- _Materials provided_:
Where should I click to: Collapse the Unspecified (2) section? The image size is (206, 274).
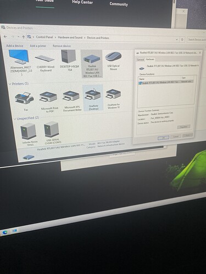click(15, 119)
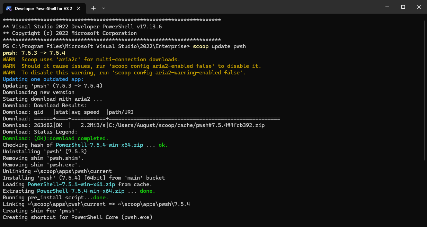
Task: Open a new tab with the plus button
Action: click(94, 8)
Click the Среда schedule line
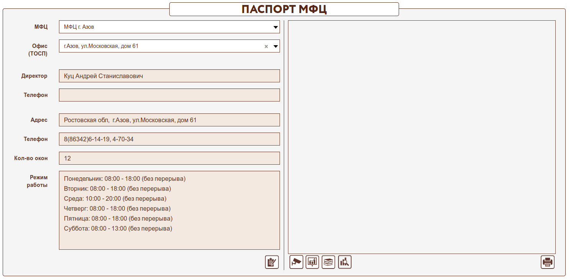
==
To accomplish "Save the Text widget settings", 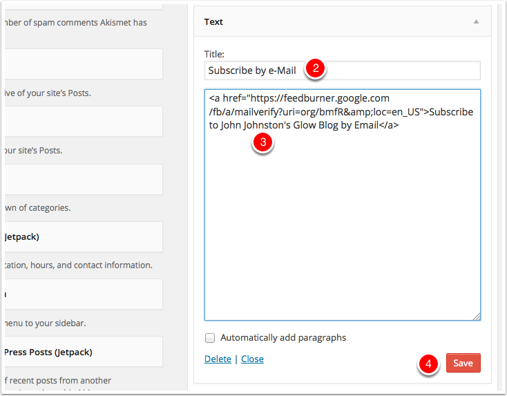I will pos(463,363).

- _Instructions to follow_: Could you output exactly the lines above, from the line with "Where should I" up to and including the line with "Click the Среда schedule line", and nothing else, skipping the pictures?

- _Your solution_:
Where should I click to: Collapse the Unspecified (2) section? The image size is (206, 274).
click(15, 119)
Task: Open a new tab with the plus button
Action: click(94, 8)
Click the Среда schedule line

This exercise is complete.